Helsinki’s Restaurant Savoy survives because of its design, rather than in spite of it. Created in 1937 by Artek’s Alvar and Aino Aalto – then at the forefront of the modernist movement – it still occupies the same top two floors of a building overlooking Esplanade Park in the heart of the city. It has come through the decades with its original features in tact, but in late 2019, Ilse Crawford of Studioilse was commissioned to renovate and restore the interiors: 80-plus years of wear and tear, and some subtle but cumulative changes, had created a departure from the couple’s original vision.

Savoy needed a bit of repair and a bit of love, but it didn’t need reinventing

“Our work takes its cue from the original 1937 Aalto interior, taking the restaurant back to its original while refreshing it for today,” says Crawford. “Savoy needed a bit of repair and a bit of love, but it didn’t need reinventing.” Her, work, which was undertaken with Artek, the Helsinki City Museum and the Alvar Aalto Foundation, has just been unveiled.

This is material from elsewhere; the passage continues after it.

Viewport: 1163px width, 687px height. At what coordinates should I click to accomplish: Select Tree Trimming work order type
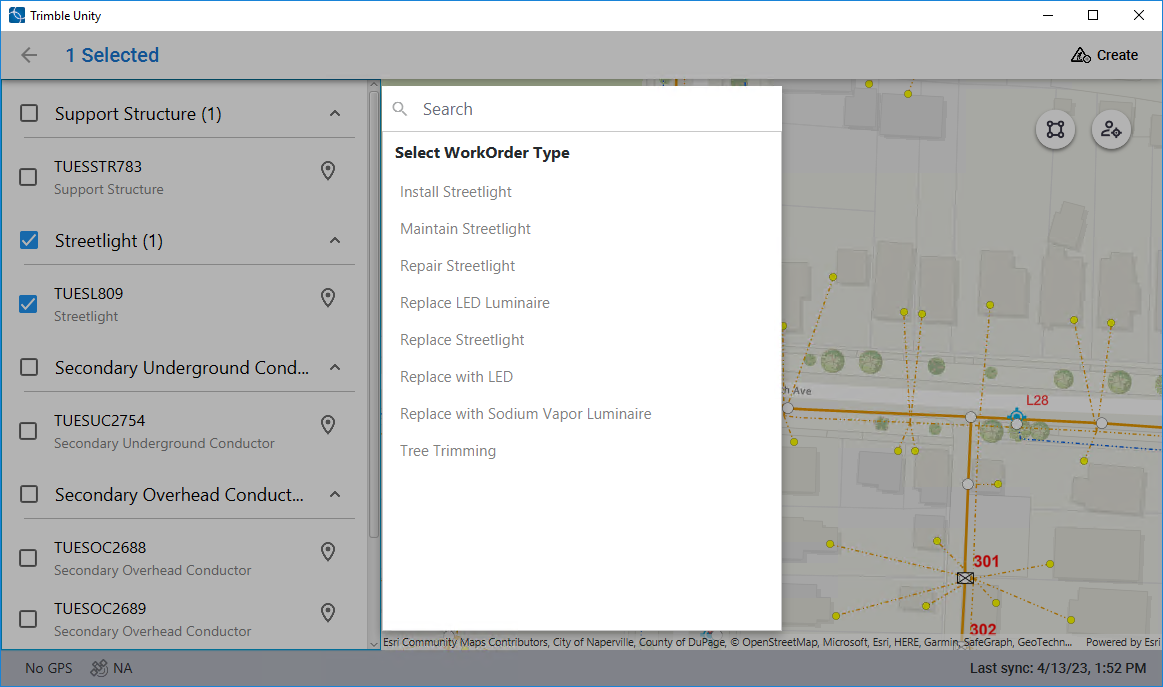click(448, 451)
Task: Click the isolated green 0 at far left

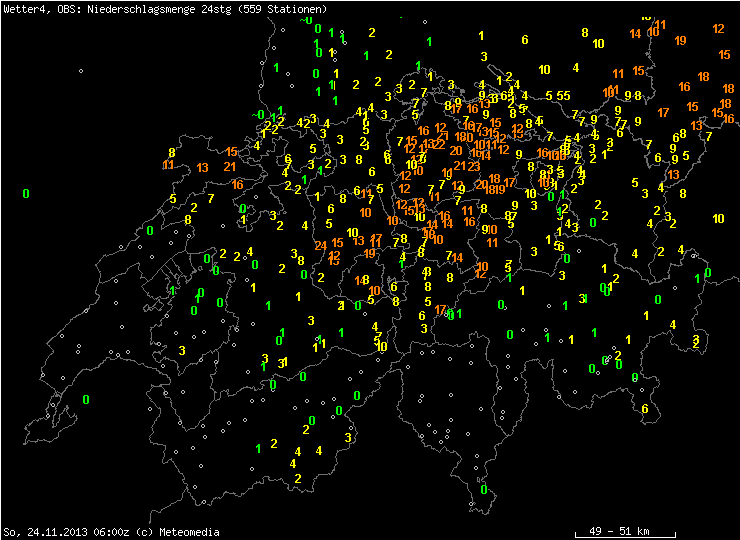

Archive photography shows the restaurant with tendrils of trailing plants tumbling through an angled timber screen that tops a white-painted brick wall, and an outdoor terrace with rattan furniture and integrated overhead lighting poised at the end of each table. Studioilse’s work was informed by this imagery, with the layout having been tweaked to reflect the original proportions. All the original structures and joinery have been restored, and the sofas and chairs have been reupholstered in a palette of soft neutral shades.

With its use of high-quality materials and attention given to diners’ comfort, Restaurant Savoy is the embodiment of Alvar and Aino Aalto’s philosophy of functional but friendly design. However, its influence stretches far beyond Helsinki, thanks to the enduring commercial success of the individual products within it, including the Savoy glass vase, still made by Iittala, whose sinuous rim shape encouraged flowers to nonchalantly arc towards diners, a rather informal concept in the stiff restaurant world of the time.

 

Aside from the vase, the other fixtures and fittings were created by Artek, including the A330S Golden Bell light, a compact bell-shaped pendant in polished brass, with a perforated rim that diffuses the light within. A wall-light version of the Golden Bell, as well as another metal pendant, the A201, which was first designed in the 1950s, have made their way into the reworked interior. For the reopening, Artek has also created a new oak and leather version of its 611 chair (a design from 1929) for the restaurant’s terraces, which is available in a limited edition to buy at Artek’s stores in Helsinki and Tokyo. If you find yourself in Helsinki buying chairs, though, it would be rude not to visit the restaurant too, still serving its French-accented Finnish cuisine to discerning diners nearly 85 years after opening.